Proprio per questo la norma si preoccupa di fissare da subito un la disciplina sostitutiva. I comuni devono decidere entro il 31 marzo, data di scadenza per i bilanci preventivi, anche se le regole entreranno in vigore più tardi. A quel punto, le delibere con i nuovi valori fiscali andranno pubblicate sul sito Internet, e diventeranno efficaci per tutto l'anno di riferimento.
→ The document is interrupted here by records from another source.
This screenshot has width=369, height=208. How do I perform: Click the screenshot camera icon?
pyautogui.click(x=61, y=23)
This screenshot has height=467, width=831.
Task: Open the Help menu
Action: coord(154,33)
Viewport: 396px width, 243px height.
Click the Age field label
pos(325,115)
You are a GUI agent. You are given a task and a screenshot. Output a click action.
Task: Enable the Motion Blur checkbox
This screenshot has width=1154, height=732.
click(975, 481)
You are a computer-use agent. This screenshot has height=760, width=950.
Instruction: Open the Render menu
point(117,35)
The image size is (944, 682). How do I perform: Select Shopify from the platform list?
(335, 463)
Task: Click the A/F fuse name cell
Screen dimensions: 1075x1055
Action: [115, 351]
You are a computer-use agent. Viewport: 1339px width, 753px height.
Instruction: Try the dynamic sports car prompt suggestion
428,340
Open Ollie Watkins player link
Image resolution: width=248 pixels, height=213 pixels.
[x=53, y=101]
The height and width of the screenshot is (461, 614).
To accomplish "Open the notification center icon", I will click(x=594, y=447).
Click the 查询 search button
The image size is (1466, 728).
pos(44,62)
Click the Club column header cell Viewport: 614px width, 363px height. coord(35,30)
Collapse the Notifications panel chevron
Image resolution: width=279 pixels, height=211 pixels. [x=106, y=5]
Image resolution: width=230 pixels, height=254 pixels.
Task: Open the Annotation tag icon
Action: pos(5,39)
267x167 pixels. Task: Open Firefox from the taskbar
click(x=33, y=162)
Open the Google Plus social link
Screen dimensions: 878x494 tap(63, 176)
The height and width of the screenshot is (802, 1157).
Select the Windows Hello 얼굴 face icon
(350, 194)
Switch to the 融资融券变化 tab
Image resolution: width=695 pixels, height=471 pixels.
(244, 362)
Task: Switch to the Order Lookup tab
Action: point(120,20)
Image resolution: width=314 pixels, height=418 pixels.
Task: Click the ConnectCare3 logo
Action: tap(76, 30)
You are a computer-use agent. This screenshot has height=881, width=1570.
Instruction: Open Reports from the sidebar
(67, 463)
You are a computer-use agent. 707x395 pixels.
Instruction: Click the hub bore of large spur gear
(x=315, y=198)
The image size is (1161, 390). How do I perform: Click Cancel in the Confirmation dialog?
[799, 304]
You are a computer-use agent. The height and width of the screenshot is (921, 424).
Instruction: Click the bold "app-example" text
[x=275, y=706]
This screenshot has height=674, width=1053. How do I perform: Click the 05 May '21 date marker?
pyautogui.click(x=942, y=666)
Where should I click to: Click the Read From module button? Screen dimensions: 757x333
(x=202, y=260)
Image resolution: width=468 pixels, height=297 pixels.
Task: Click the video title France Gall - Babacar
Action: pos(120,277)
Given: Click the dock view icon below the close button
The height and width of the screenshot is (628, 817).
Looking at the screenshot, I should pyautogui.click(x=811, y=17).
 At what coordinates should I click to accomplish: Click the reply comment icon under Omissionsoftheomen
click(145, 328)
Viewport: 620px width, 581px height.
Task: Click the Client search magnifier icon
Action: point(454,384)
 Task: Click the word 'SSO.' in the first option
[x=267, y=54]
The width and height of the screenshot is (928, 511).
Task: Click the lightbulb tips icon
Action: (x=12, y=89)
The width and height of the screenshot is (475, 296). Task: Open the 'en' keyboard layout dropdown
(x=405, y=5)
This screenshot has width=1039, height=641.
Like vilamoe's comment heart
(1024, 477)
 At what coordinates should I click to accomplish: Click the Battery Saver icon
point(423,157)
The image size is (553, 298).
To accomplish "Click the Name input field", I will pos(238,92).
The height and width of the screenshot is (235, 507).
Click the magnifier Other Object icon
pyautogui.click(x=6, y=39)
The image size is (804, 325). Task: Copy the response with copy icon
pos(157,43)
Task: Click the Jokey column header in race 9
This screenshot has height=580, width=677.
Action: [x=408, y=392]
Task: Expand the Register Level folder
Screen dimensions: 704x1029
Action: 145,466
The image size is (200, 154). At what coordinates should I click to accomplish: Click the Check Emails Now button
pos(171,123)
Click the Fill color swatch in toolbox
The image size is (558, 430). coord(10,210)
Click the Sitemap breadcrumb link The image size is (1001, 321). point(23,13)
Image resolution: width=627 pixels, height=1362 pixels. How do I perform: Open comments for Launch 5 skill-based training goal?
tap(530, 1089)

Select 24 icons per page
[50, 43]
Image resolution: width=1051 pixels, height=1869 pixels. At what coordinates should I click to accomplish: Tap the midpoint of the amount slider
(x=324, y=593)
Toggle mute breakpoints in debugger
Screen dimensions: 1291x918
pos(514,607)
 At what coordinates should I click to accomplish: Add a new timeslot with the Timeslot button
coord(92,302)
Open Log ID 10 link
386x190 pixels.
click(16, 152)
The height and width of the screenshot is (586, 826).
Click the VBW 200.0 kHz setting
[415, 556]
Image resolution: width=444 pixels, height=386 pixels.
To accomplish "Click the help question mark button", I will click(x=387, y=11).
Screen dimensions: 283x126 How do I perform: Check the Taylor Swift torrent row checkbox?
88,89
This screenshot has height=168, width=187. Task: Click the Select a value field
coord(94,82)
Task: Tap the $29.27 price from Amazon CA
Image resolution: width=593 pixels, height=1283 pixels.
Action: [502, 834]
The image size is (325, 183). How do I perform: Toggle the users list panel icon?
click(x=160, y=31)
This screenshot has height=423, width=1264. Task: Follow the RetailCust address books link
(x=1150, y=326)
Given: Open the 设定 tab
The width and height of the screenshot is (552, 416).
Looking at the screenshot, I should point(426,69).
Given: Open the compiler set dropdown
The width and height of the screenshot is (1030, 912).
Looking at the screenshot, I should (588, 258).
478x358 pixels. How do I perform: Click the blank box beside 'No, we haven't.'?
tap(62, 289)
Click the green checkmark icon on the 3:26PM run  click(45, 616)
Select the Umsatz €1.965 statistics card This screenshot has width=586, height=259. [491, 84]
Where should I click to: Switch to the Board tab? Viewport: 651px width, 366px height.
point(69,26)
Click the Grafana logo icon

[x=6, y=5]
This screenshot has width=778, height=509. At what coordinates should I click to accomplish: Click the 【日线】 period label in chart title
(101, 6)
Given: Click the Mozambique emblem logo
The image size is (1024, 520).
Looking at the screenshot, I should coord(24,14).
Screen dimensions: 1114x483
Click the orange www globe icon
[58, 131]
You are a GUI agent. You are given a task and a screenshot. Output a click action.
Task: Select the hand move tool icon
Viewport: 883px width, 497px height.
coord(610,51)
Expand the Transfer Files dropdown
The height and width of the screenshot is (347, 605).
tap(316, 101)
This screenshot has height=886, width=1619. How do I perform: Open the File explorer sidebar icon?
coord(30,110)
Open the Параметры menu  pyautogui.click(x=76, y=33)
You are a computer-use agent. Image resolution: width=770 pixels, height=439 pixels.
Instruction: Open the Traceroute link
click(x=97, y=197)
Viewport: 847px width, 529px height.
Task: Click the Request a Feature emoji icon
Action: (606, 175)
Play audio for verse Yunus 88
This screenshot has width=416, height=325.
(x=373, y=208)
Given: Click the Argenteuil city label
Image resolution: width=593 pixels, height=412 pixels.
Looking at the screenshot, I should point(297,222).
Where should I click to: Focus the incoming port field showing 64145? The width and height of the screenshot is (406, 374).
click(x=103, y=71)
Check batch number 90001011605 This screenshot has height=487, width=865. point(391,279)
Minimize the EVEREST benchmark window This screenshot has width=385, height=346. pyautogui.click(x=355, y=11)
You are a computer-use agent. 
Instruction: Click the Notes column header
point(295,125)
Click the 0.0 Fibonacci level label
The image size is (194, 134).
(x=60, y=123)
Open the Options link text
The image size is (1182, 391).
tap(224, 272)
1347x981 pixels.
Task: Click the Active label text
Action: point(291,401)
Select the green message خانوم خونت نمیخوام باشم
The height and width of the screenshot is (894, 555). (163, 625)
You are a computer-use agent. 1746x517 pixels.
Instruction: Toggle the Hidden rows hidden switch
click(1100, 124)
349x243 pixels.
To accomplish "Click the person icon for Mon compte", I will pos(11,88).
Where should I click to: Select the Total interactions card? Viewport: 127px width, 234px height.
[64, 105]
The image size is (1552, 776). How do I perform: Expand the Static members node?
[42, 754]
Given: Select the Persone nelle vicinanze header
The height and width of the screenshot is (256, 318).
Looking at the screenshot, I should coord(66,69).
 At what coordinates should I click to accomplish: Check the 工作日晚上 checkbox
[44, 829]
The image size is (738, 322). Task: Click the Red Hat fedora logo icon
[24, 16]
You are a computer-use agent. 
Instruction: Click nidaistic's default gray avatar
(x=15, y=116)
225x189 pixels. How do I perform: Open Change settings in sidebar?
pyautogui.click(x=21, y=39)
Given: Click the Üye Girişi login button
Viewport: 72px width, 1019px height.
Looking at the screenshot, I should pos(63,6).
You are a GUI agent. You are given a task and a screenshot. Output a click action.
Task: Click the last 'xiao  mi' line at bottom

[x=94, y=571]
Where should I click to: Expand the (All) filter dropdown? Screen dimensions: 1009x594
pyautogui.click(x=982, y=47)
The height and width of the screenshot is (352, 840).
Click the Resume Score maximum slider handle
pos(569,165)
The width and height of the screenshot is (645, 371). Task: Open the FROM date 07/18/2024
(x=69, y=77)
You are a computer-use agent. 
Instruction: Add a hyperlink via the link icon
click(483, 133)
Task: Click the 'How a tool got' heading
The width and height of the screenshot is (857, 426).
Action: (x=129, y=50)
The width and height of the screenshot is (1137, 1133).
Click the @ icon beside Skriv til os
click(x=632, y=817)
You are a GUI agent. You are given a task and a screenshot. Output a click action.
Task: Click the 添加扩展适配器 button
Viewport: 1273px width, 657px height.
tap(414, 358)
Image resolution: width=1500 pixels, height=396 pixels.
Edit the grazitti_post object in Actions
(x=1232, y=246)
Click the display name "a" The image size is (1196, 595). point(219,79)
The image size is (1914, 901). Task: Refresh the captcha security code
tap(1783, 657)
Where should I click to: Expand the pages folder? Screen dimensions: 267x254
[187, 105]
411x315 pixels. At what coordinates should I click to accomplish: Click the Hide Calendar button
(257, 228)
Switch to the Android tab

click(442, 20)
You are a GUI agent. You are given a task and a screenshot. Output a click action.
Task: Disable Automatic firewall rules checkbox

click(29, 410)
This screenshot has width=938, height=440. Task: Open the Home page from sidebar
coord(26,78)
Il meccanismo non è semplicissimo, al punto che ieri la lettura del testo aveva fatto ipotizzare una sorta di retroattività automatica delle decisioni fiscali dei comuni, addirittura con la possibilità di rivedere nei primi tre mesi di quest'anno le aliquote di riferimento dell'anno scorso. «Nessuna retroattività – si affretta però a sottolineare Luca Antonini, presidente della commissione tecnica per l'attuazione della riforma –; il riferimento riguarda solo l'efficacia della pubblicazione sul sito Internet del comune ma non tocca i termini per adottare le delibere. La relazione illustrativa spiegherà tutto, e se serve la norma può anche subire un'ulteriore correzione tecnica». Il problema nasce da alcuni contenziosi nati nei comuni che in passato hanno ritoccato le aliquote ma non hanno pubblicato il tutto sul proprio sito: il decreto si incarica di introdurre una mini-sanatoria, che rende efficaci le delibere dell'anno scorso anche se non sono mai approdate su Internet, e dal 2011 detta tempi più distesi per la pubblicazione.